**EXERCISE:**
Give back each line of the material that contains the word "icon".

**DATASET ENTRIES:**
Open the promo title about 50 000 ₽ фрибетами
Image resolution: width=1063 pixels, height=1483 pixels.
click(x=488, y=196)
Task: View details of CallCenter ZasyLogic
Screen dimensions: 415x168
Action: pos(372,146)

* * *

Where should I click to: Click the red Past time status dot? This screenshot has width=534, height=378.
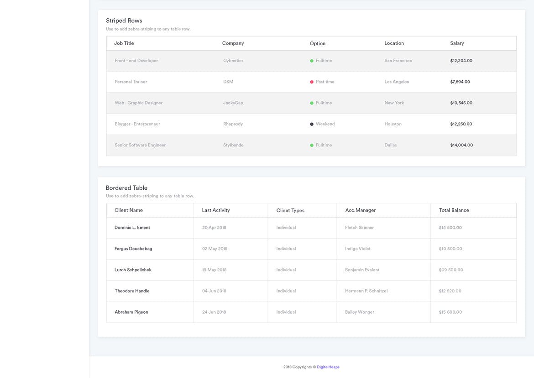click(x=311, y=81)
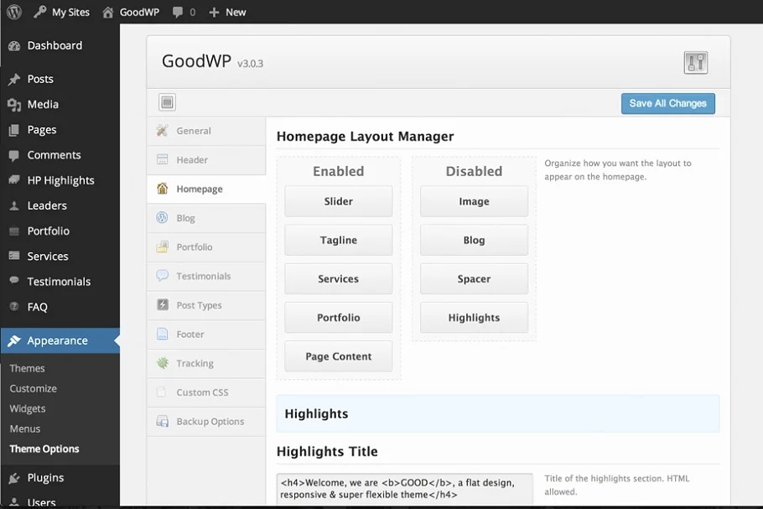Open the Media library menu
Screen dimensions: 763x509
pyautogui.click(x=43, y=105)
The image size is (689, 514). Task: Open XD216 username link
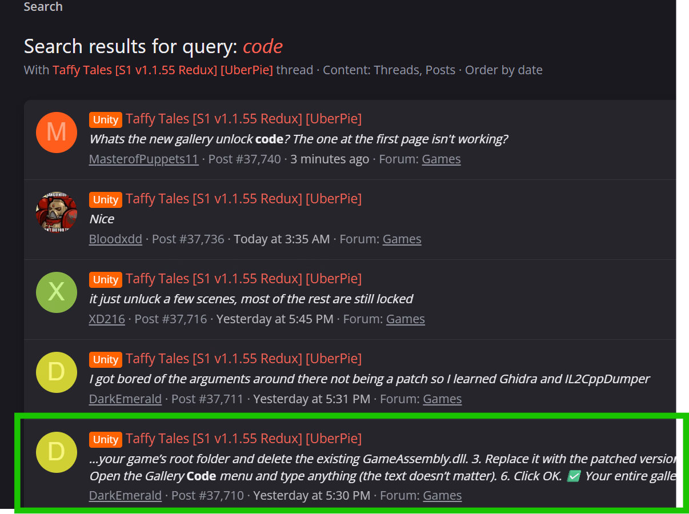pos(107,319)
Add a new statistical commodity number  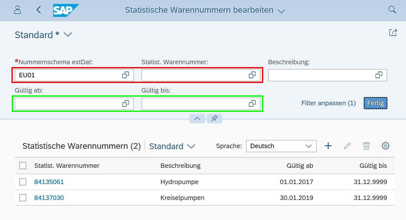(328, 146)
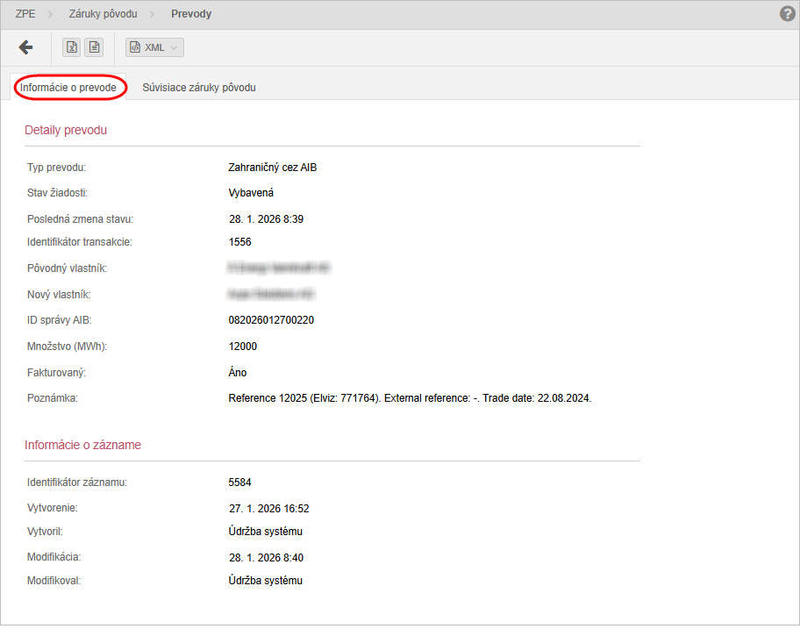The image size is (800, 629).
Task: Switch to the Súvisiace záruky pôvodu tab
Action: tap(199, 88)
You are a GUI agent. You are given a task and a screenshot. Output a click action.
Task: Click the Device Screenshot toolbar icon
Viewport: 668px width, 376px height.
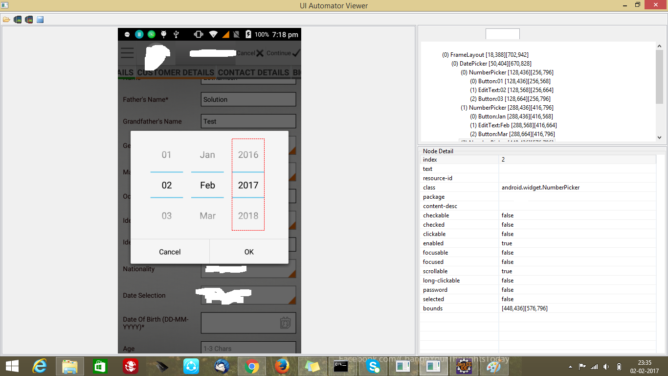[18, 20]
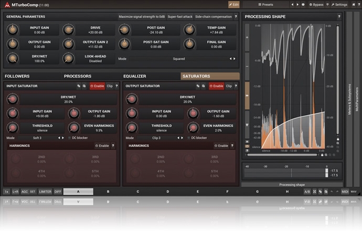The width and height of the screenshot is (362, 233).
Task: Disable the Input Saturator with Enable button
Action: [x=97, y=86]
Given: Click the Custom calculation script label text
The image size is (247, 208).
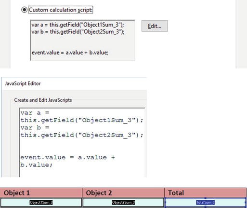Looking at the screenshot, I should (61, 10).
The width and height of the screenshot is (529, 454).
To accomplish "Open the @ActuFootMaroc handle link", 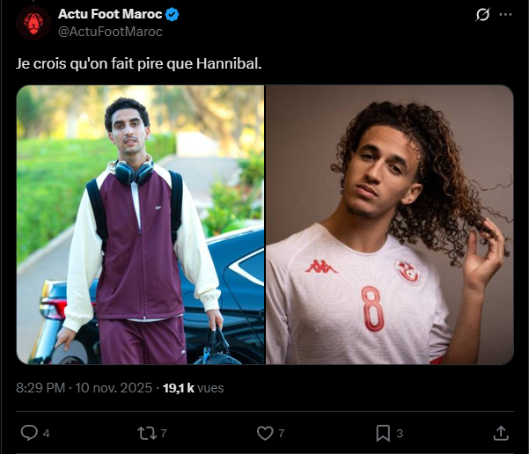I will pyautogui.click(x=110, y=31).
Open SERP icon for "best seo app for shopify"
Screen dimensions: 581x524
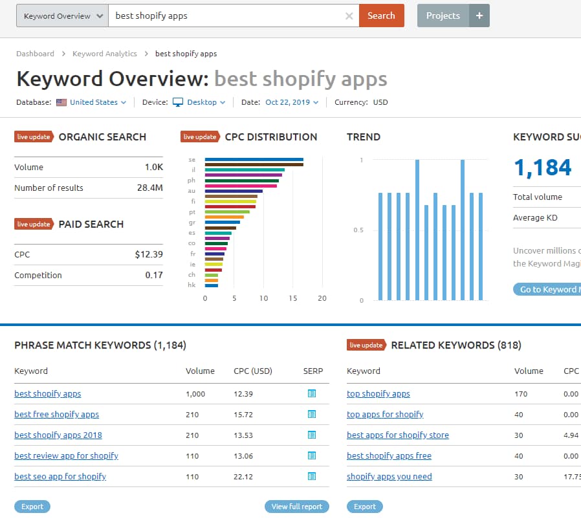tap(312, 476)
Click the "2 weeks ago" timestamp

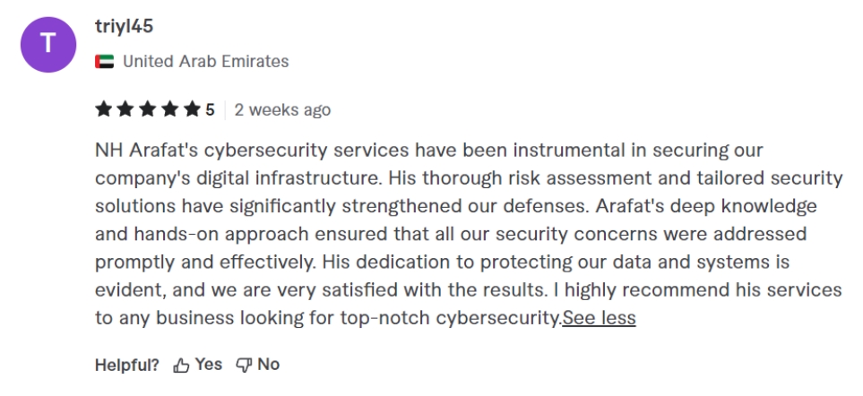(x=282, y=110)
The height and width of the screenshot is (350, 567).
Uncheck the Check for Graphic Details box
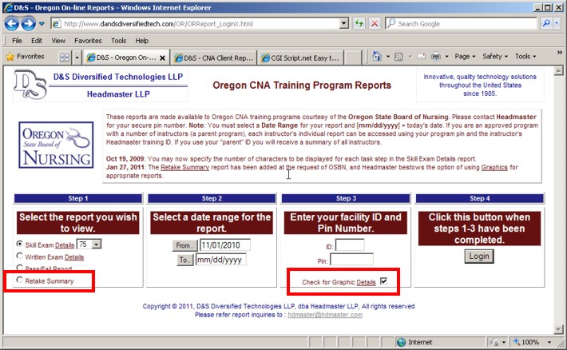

**EXERCISE SOLUTION:**
Task: Click the Device Screenshot toolbar icon
Open SERP icon for "best seo app for shopify"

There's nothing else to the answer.